1. The club shall elect a Secretary/Treasurer to see the operation of the club.
2. A five member board is to be voted into place to resolve any disputes or rule infractions that might arise.
3Dues are $850.00 a year. The dues are voted on and set on yearly basis by the membership of DSC. The dues will be divided int 2 payments, $425.00 is due Oct. 1st and $425.00 is due March 1st.
4. Children livingin the household must be in school to fall under the family membership guidlines. Children 18 years or older not in school and living in the household must pay a full membership. Kids in active duty in the military hunt forfree the first 4 yearsunder family membership.
5. There will be at least 4 workdays a year. Every member will attend at least 2 of these or pay $100.00. We will also collect $25.00 per member at all work days per member for protien, seed, and diesel fuel.
6. All children hunting must abide by the GA DNR rules for safe hunting and must be supervised by the parent/member in the immediate vicinity.
7. No loaded guns in camp!
8.All lock codes will be changed every year.
9. ATV's must be parked at the gates.

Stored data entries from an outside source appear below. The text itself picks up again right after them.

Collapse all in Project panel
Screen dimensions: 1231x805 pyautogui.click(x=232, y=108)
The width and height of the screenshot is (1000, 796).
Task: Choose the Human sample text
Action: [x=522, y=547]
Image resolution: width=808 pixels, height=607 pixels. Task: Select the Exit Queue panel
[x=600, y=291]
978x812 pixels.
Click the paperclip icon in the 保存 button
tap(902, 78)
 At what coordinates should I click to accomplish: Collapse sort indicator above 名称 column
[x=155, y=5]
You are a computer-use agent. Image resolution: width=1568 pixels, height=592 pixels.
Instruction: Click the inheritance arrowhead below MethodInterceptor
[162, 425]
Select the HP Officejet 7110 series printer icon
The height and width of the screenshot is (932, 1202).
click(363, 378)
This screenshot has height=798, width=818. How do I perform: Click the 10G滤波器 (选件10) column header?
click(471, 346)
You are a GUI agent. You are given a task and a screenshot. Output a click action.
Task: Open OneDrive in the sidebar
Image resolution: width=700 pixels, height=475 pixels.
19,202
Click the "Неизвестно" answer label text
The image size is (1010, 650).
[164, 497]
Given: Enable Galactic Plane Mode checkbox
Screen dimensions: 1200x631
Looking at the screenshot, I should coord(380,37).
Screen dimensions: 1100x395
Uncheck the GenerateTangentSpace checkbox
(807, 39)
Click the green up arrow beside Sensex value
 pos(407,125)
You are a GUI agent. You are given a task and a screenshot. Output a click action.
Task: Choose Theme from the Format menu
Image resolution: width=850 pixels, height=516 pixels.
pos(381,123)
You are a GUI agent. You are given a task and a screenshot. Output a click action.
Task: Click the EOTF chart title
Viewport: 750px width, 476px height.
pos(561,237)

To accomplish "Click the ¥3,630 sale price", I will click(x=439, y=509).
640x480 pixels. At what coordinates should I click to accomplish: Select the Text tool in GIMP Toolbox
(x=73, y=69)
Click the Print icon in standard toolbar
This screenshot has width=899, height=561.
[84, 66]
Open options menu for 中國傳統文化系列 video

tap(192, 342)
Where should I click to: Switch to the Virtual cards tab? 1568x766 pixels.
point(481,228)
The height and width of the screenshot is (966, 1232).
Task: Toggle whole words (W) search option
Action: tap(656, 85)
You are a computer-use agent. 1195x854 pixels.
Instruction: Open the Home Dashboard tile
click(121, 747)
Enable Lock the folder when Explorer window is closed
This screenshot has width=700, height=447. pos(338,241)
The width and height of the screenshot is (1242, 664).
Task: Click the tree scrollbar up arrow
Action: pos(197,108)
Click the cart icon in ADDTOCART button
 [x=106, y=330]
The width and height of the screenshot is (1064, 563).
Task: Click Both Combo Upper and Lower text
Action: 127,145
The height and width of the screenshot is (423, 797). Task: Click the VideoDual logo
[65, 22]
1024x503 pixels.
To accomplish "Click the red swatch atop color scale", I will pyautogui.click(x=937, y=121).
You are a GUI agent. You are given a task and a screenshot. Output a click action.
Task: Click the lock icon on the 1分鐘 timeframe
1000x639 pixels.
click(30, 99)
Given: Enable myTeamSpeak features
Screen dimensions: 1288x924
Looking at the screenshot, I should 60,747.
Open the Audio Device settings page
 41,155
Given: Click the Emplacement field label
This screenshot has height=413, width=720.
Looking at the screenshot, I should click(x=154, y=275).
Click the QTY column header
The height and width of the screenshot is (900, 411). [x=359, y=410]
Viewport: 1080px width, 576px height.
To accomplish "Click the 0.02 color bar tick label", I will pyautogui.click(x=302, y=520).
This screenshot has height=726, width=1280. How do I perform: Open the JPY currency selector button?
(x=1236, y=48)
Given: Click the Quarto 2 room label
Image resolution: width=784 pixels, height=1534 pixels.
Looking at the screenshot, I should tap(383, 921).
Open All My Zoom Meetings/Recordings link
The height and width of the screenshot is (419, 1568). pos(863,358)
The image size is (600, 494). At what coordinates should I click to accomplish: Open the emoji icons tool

ATV's may be used to retrieve deer after everyonehas exited the woods.
10.Everyone must have a min. of 2 stands and 1 can be designated as there primary and off limits. Primary stands have a 100 yard radius.
11. All stands are considered open unless someone has pegged in on it or designated as a primary stand. In any case, please be courteous and try to talk to the stand owner to make sure.

Hunting Fines


12. Guest fees are $25.00 a hunt. Members are responsible for signing in and payments for there guest to an officer of the club prior to the guest hunting. The Member is also responsible for his guest adhearing to the rules and regulations of DSC. If your guest kills a buck it counts as 1 of your bucks for the season and all other antler rules apply.
13. Accidental deer shot with bone showing will be a $500.00 fine, which shall be paid before the member hunts again.
14. Bucks must score 115 inches or more or there will be a $20.00 per inch fine for anything less than that up to $500.00.
15. If a button buck is shot it will cost $50.00, if a second button is killed it will cost $225.00 and all buttons will count as 1 of your bucks.
16. All fines must be paid before you hunt again.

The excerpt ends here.